It was easier for me to leave Brazil than I had expected. Emotionally that is, discounting all this nonsense.
At times I try to remember the last time I walked the dog along the Aterro de Flamengo, watched the sun set over Pao de Acucar, or took a dip at Posto 10 in Ipanema. Truth is our last week in Rio was so horridly overcast and rainy that Isa and I were spared those last moments of sighing as we sipped a coconut juice by the water, pining to ourselves – the famous “saudade” that permeates Brazilian music – and wondering “how could we ever leave this place.”
It’s funny how saudade can catch up with you at unexpected moments. Listening to my Pilates teacher’s samba mix was one of those.
It was a welcome change from the previous few sessions I’d gone to, where the music had really ventured into full-on Kenny G territory.
This song by Jorge Aragao was one I couldn’t quite place but felt like I’d heard before. I salvaged enough of the lyrics in my head to be able to Google it later and find it on Youtube. I sat on one of those Pilates machines, the ones that look like medieval torture devices, doing my exercises, staring at a white sheet draping the ceiling, remembering this place that I had left.
I’m still thankful I got the opportunity to live in Brazil. Yes, in part because of the global fascination with the country that’s all of a sudden on the tip of everyone’s tongue. And because I genuinely enjoyed living for nearly three years in Rio, which really is one of the coolest places on the planet.
I think the music brings back some of the mystery the place still holds for me. Of course I got to know Brazil, but I didn’t “get it” in the way I could say that I “get” Venezuela. I walked into the experience thinking it would be another immersion of that sort. Naïve, I know (by the way, Word just put that pretentious New-Yorker style umlaut on there, I had nothing to do with it). I spent close to a decade in Caracas, got married, found a profession, and lived most of my adult life. There’s no repeating that, certainly not a decade later.

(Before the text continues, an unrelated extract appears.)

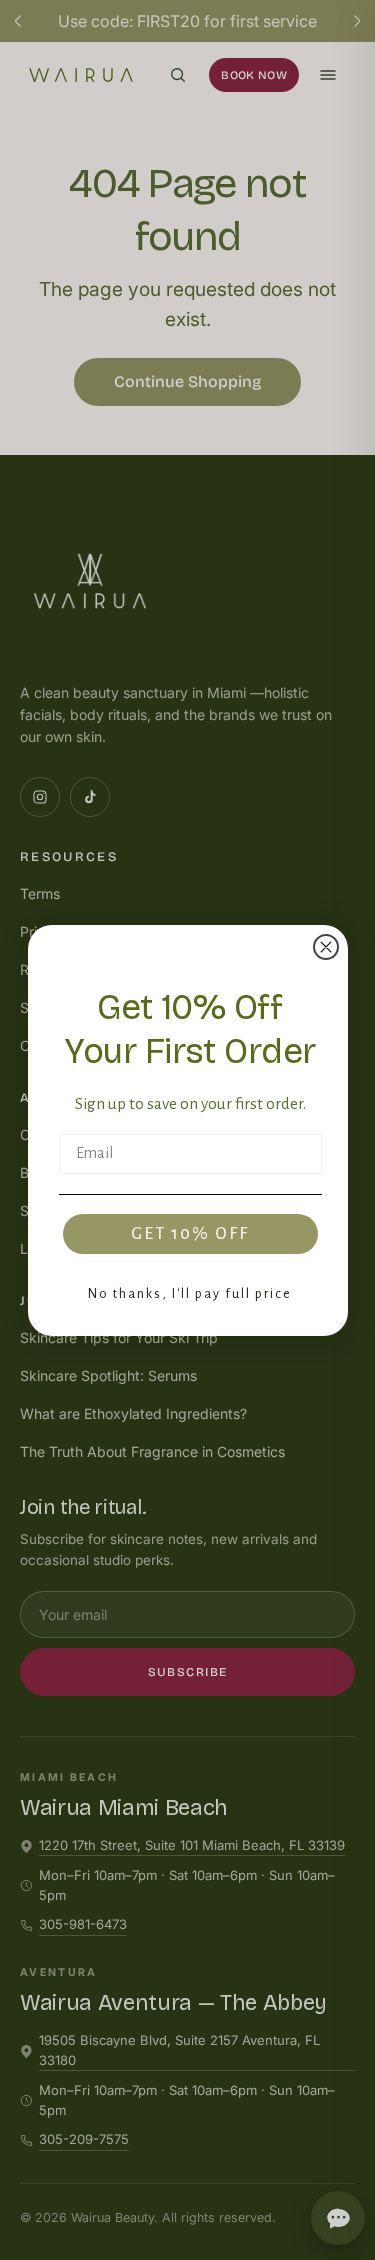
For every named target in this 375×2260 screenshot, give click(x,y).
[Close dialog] (326, 947)
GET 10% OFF (190, 1234)
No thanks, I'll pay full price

Music was one part of Brazil I never quite got to know as much as I’d hoped. Fortunately my friends Edu and Dea made two DVDs filled with thousands of Brazil’s most famous samba and pop tunes, that I’m still trying to learn little by little. It’s the sort of thing that reminds me that I need to call them and congratulate them on the birth of their second daughter. They’re the moments that make me want to hang on to friendships and the memories of the place, both of which will fade into the distance if I don’t put up a fight.
I’m still the butt of jokes for moving from Rio to Caracas. Truth is I haven’t looked back once since I did. Maybe it wasn’t the right moment, or the circumstances weren’t what I expected, or I didn’t know how to take advantage of them. It’s a bit of Mark Twain’s “youth is such a wonderful thing, what a pity to have to waste on the young,” routine, though maybe mid-30s is stretching the “youth” that Twain was referencing.
Maybe it’s a bit of expected saudade at an unexpected moment.